= Beginning of Section =

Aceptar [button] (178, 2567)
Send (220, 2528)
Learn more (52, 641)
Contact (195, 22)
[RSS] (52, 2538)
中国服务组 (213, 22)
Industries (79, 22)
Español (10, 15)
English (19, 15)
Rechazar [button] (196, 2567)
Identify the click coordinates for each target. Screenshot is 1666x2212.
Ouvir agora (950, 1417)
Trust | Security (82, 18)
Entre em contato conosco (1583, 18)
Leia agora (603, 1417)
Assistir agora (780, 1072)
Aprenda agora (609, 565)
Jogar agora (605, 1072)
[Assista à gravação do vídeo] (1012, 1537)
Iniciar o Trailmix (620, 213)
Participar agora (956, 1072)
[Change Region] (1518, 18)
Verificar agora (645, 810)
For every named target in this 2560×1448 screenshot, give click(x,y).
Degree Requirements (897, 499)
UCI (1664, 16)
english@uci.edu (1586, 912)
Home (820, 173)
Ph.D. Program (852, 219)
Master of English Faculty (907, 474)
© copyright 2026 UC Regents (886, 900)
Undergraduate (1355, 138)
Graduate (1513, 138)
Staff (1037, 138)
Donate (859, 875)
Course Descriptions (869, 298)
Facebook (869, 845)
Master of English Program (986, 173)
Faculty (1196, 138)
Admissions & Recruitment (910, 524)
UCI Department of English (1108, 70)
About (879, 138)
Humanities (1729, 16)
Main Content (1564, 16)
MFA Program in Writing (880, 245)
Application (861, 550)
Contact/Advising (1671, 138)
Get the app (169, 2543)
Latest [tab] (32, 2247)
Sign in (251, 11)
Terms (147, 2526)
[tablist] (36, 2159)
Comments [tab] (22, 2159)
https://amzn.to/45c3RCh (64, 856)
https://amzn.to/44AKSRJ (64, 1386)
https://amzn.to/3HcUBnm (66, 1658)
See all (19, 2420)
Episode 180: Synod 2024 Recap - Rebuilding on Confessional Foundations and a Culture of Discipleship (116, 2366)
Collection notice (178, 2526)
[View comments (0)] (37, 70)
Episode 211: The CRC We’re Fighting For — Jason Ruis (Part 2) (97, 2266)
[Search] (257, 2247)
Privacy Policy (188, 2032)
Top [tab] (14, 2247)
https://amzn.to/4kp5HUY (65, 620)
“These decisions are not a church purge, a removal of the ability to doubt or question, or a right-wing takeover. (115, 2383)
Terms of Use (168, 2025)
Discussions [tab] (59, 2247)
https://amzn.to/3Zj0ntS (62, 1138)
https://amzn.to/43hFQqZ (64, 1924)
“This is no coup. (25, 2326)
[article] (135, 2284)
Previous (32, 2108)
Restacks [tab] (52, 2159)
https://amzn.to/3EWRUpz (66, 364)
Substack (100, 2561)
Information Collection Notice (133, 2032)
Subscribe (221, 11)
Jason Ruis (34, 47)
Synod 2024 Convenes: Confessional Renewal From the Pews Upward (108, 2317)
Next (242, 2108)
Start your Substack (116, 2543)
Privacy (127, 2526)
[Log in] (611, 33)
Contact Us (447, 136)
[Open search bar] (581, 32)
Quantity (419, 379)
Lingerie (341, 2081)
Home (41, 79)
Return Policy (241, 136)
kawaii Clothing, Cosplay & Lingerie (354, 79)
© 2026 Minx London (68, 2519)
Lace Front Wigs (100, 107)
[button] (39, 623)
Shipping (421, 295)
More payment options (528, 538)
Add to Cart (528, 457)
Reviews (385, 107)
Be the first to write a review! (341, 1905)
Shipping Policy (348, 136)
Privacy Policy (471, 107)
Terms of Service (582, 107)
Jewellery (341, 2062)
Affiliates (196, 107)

= End of Section =

- Work required:
Working from the material above, retype exactly the lines from the one with "Substack (100, 2561)" through the one with "More payment options (528, 538)", both included, and only those lines.

- Written response:
Substack (100, 2561)
Information Collection Notice (133, 2032)
Subscribe (221, 11)
Jason Ruis (34, 47)
Synod 2024 Convenes: Confessional Renewal From the Pews Upward (108, 2317)
Next (242, 2108)
Start your Substack (116, 2543)
Privacy (127, 2526)
[Log in] (611, 33)
Contact Us (447, 136)
[Open search bar] (581, 32)
Quantity (419, 379)
Lingerie (341, 2081)
Home (41, 79)
Return Policy (241, 136)
kawaii Clothing, Cosplay & Lingerie (354, 79)
© 2026 Minx London (68, 2519)
Lace Front Wigs (100, 107)
[button] (39, 623)
Shipping (421, 295)
More payment options (528, 538)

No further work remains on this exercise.